Watches with network and communication functionality are opening up a new frontier for cyber attackers thanks to a largely cavalier attitude towards security by manufacturers, a new study by HP warns.
HP assessed the available security features on 10 smartwatches along with their Android and iOS cloud and mobile application components and found every single device to have significant vulnerabilities such as insufficient authentication and lack of data encryption.
As part of the study, HP looked at smartwatch management capabilities, network communications, their mobile and cloud interfaces and other potentially vulnerable components.
All of the watches that HP evaluated collected personal data in the form of names, addresses, birth dates, weight, gender and heart rate. Yet not one of them had adequate controls in place for ensuring the privacy and security of the collected data either while on the device or in transit.
For instance, every smartwatch that HP tested was paired with a mobile interface that lacked two-factor authentication. None of the interfaces had the ability to lock out accounts after multiple failed login attempts. A significant 40 percent of the tested products used weak cyphers at the transport layer while a full 70 percent had firmware related insecurities.
“We found that smartwatch communications are easily intercepted in 90 percent of cases, and 70 percent of watch firmware is transmitted without encryption,” says Daniel Miessler, lead researcher for the study at HP. “These statistics reveal areas of security risk and are extremely worrisome, as smartwatches are likely to become a key access control point as adoption expands,” Miessler said in emailed comments to Dark Reading.
Current use cases for smartwatches extend beyond the usual activity and health monitoring applications to areas like messaging, monitoring and schedule checking. Because the smartwatch depends on an intermediary mobile device to pass information from and to the watch, the security of the gateway device becomes an important factor was well, HP noted in its report.

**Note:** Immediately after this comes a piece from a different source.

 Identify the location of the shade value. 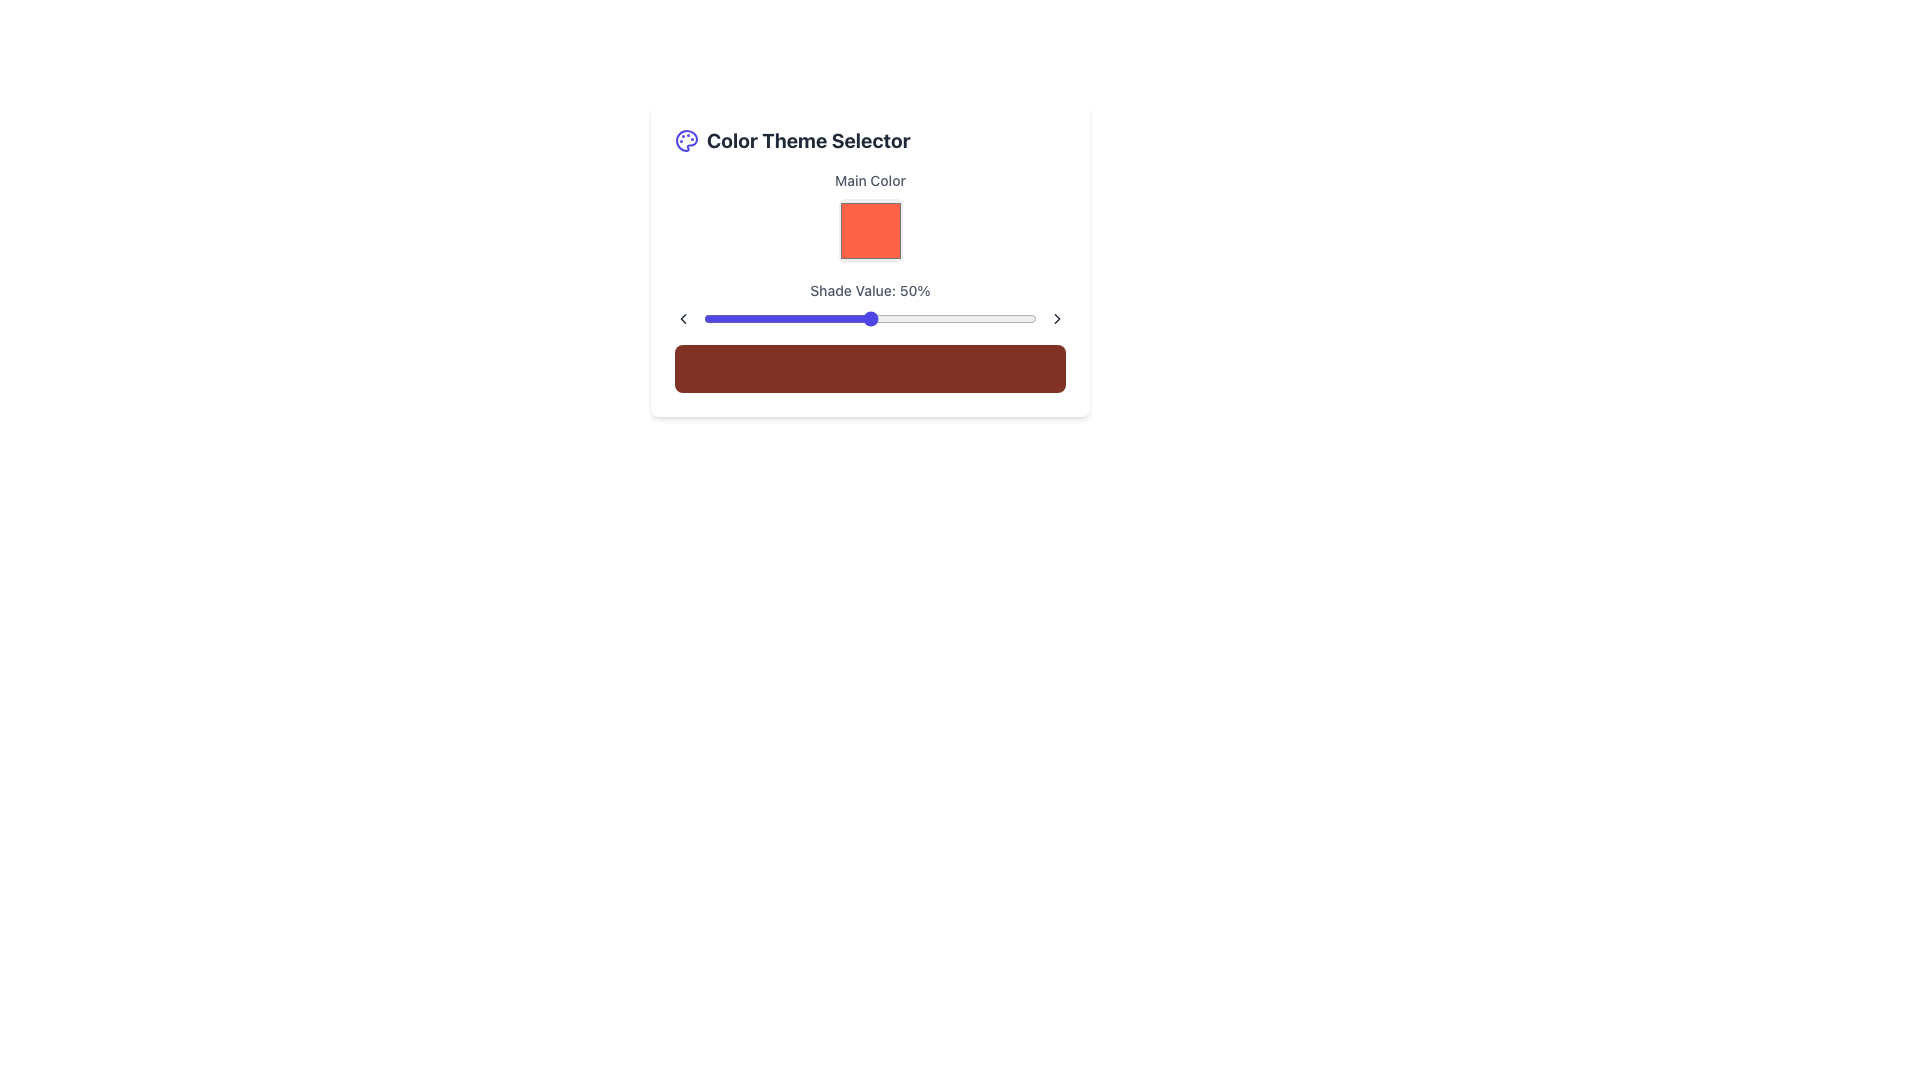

“The combination of account enumeration, weak passwords, and lack of account lockout means 30 percent of watches and their applications were vulnerable to account harvesting, allowing attackers to guess login credentials and gain access to user accounts,” HP said.
Though smartwatch adoption is largely consumer driven, the security concerns associated with their use extend to enterprises as well. Given the amount of network connectivity, the attack surface areas present, and the highly adaptive nature of the Internet of Things in general, it’s important for enterprises to consider IoT and wearables to be untrusted, unless fully tested, analyzed, and secured, Miessler said.
“Wearables and other IoT related devices should always be segmented from the internal network,” he said.
The increasingly sophisticated recording capabilities of smartwatches and other wearables pose another near-term problem for enterprises, Miessler said. Wearbles, for instance, make it easier for users to surreptitiously record documents and events without being noticed.” For enterprises that may be discussing very sensitive information, or presenting that information in cubes or meeting rooms, the potential for data loss via this method increases significantly,” Miessler said.
Mitigating the threat posed by smartwatches and other IoT devices starts with an awareness of the risks they pose, he said. It starts with knowing what type of sensors the watches have, and whether the devices can capture audio, video and data, he noted. Administrators also need to be aware of data are entered into these ecosystems, and where that data is sent, Miessler added.
“From there, it will be a matter of creating policies for managing IoT and wearables within the enterprise, whether that’s creating isolated segments on the LAN, determining what types of devices and capabilities are allowed in sensitive corporate areas,” and similar measures, he said.